Norway plans F-16 donations for Ukraine
COPENHAGEN, Denmark -- NATO-member Norway will donate F-16 fighter jets to Ukraine, Norwegian Prime Minister Jonas Gahr Støre said Thursday, amid Kyiv's difficult counteroffensive against Russia.
Speaking to Norwegian news agency NTB in Kyiv where he paid a visit on the occasion of Ukraine's Independence Day, Gahr Støre said Norway will provide F-16 aircraft to Ukraine, but they'll probably be fewer than 10.
Gahr Støre said he informed Ukraine's President Volodymyr Zelenskyy of the aircraft donation and that Norway would discuss the number of planes as well as the transfer timetable with Kyiv and other allied countries.
"But Ukraine can count on Norway to make a contribution," Gahr Støre added.
Norway would be the third European country after the Netherlands and Denmark to donate F-16 planes.
Mexico's missing persons chief resigns
MEXICO CITY -- The head of Mexico's commission leading the search for tens of thousands who have disappeared over past decades of violence has stepped down as critics accuse the government of trying to undermine the true numbers of the missing in the run-up to presidential elections.
Escalating cartel violence has increasingly eclipsed large swaths of Mexico, leaving thousands of Mexicans reported missing this year alone.
Karla Quintana, head of the National Search Commission, did not elaborate on the motives for her resignation, saying on Wednesday only that she is leaving her post "in light of current circumstances."
"The challenges surrounding the disappearance of people remain," Quintana posted on X, the social platform formerly known as Twitter. "The State must continue to push for a comprehensive policy geared toward prevention, searching and fighting impunity."
Populist President Andrés Manuel López Obrador's government has recently come under criticism for announcing it would carry out a census of the country's disappeared. Critics say this is a tactic to manipulate numbers and "present a fictitious decrease" in those missing ahead of elections next year.
More than 110,000 remain missing across the country, according to Quintana's commission figures -- likely an undercount due to lack of reporting, distrust in authorities and endemic impunity.
U.S. senator addresses Cyprus constraint
NICOSIA, Cyprus -- The chairman of the U.S. Senate Foreign Relations Committee said Thursday he will push to either end or extend the timeline of a legal clause that requires annual approval for the sale of U.S.-made weapons to Cyprus.
New Jersey Democratic Sen. Robert Menendez told a gathering of Cypriot diaspora in the capital Nicosia that ending or extending that year-by-year approval would enable ethnically divided Cyprus to have the "long range planning abilities" for its domestic defense.
"I think we have to keep enhancing our military to military cooperation, as well as our intelligence sharing, which has been extraordinary," Menendez said. "Cyprus' geostrategic position and location is an invaluable asset to our collective security."

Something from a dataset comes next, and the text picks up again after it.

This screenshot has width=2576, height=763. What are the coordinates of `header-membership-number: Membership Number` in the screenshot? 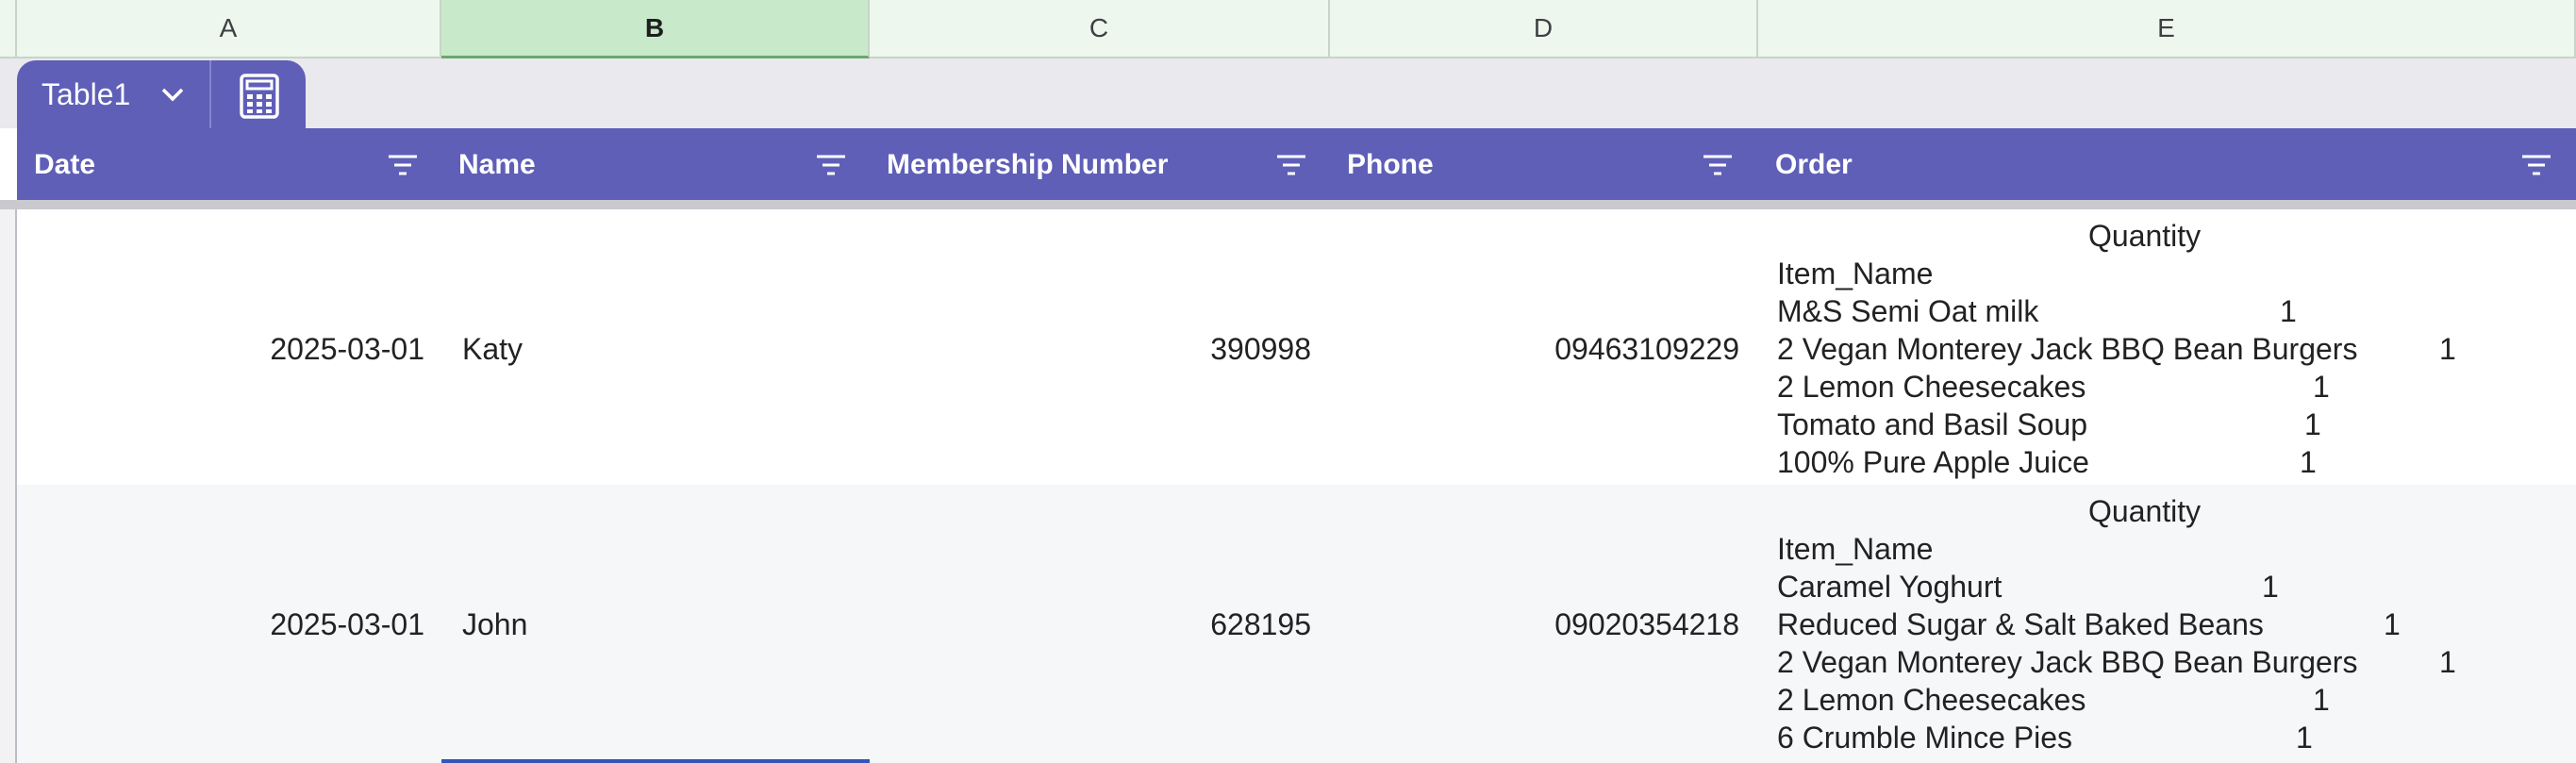 It's located at (1100, 165).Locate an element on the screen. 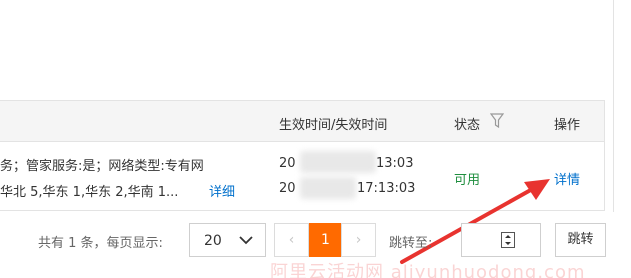 This screenshot has height=278, width=631. jump-page-input is located at coordinates (501, 240).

The U.S. imposed an arms embargo on Cyprus in 1987 to deter an arms race in the region, but lifted the embargo in 2020 amid improving relations with the island nation, while requiring annual approval for further sales.
U.S. Secretary of State Antony Blinken last week approved exports, re-exports and transfers of U.S.-made weapons to Cyprus for the fiscal year 2024 after certifying that the east Mediterranean island nation met the "necessary conditions."
Those conditions include implementing anti-money laundering regulations and denying Russian military vessels access to ports for refueling and servicing.
Moscow court extends journalist's hold
The pretrial detention of Evan Gershkovich, an American reporter for The Wall Street Journal who has been held in Russia since March, has been extended by three months, a Moscow court said Thursday.
Gershkovich has been detained in Moscow's Lefortovo prison on espionage charges that he, the U.S. government and the Journal have vehemently denied. The United States has said he is wrongfully detained.
In secret and short proceedings Thursday that were closed to the news media, a Moscow court ruled that Gershkovich's pretrial detention, which had previously been extended to Aug. 30, would now stretch until at least Nov. 30.
The arrest of Gershkovich was the first time since the end of the Cold War that an American journalist had been detained on accusations of spying in Russia. He could face a sentence of up to 20 years in a penal colony. At the time he was detained by the Federal Security Service, or FSB, Gershkovich was on a reporting trip in Yekaterinburg and had accreditation from Russia's Foreign Ministry.
In a statement released after the hearing, the Journal said it was "deeply disappointed" that Gershkovich "continues to be arbitrarily and wrongfully detained for doing his job as a journalist" and called the accusations "baseless" and "categorically false." The statement added that "journalism is not a crime."